Tainted soil costly for Everett district

EVERETT — The Everett School District likely will have to pay more than $450,000 to haul contaminated soil from land that could someday be home to a new administration building.

More than 300 truckloads of dirt from the site off Broadway and 41st Street SE are expected to be removed this summer.

“We plan to start as soon as we can,” said Mike Gunn, the district’s facilities director.

Records from the state Department of Ecology show soil and groundwater contamination from diesel and gasoline on the site. The district in 1986 bought the property, which once housed gas stations and a fuel distribution company. The contamination was reported to the state in December.

The district is doing the clean-up voluntarily rather than by a state order, said Russell Olsen, a regional volunteer clean-up program supervisor for the Department of Ecology.

“It sounds like they are doing all the right steps to proceed,” Olsen said.

Part of the contaminated soil is beneath where the district plans to build a $28 million administration building. The rest is where a parking lot would be.

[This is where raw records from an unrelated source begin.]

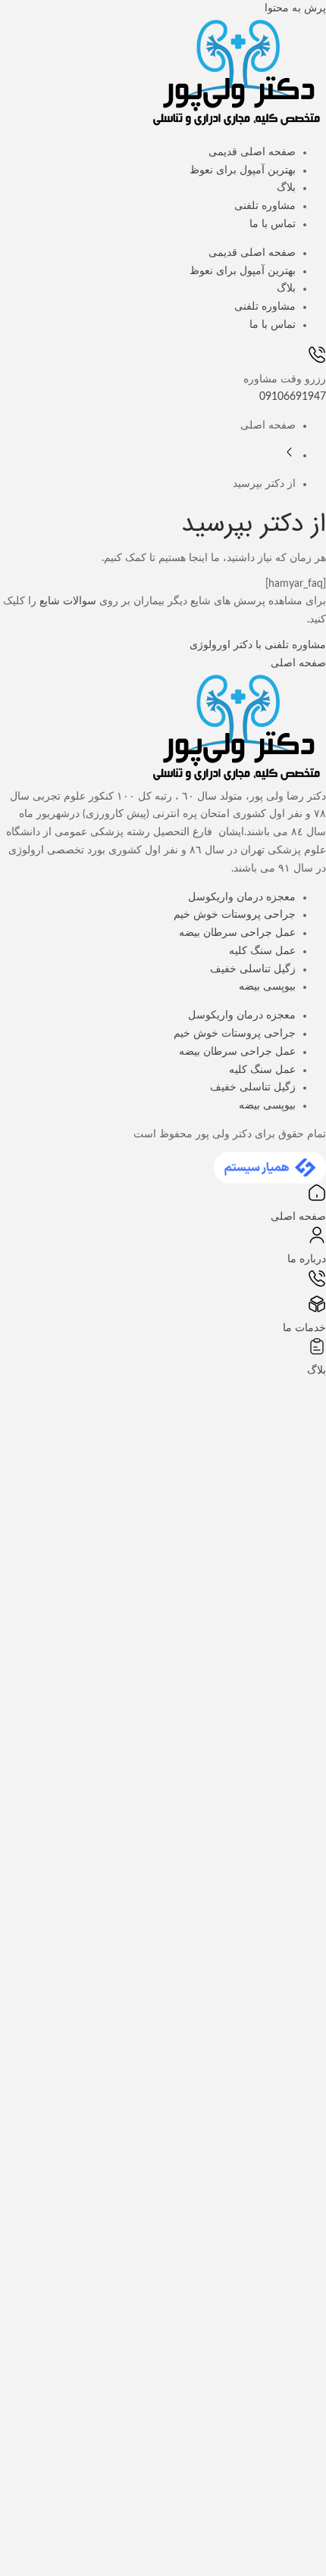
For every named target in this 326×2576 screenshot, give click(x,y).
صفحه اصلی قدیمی (252, 152)
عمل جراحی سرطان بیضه (237, 933)
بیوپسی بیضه (267, 986)
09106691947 (292, 396)
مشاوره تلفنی (265, 206)
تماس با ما (272, 224)
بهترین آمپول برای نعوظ (243, 170)
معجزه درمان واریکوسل (242, 897)
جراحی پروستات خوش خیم (235, 914)
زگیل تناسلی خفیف (253, 969)
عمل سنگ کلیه (262, 951)
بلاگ (286, 187)
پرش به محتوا (295, 8)
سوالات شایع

Money for the new building would come from interest on investments, lease revenues, state matching funds and the sale of property. Clean-up money comes from a capital improvements account that cannot be used for the district’s day-to-day operations, Gunn said.

District officials have pushed construction back because they don’t believe they can get a good deal on the sale of property in the current real estate market.

The Everett School Board has not identified which properties it could sell.

Architects are designing the administration building, which would include two main floors and a third floor that would be largely covered parking.

District administration buildings are now spread over three locations, including View Ridge Elementary School, which is scheduled for major construction improvements in 2011. Other district offices are the Colby Educational Service Center, 4730 Colby Ave., which is more than 40 years old, and the 97-year-old Longfellow Building, 3715 Oakes Ave.

Gunn said the school district will go out to bid soon for the clean-up that will include replacing 2,650 cubic yards of tainted soil with clean soil.

Olsen, from the Department of Ecology, said contaminated soil is typically trucked to an Oregon landfill or taken to a treatment center where the petroleum is burned out of the dirt.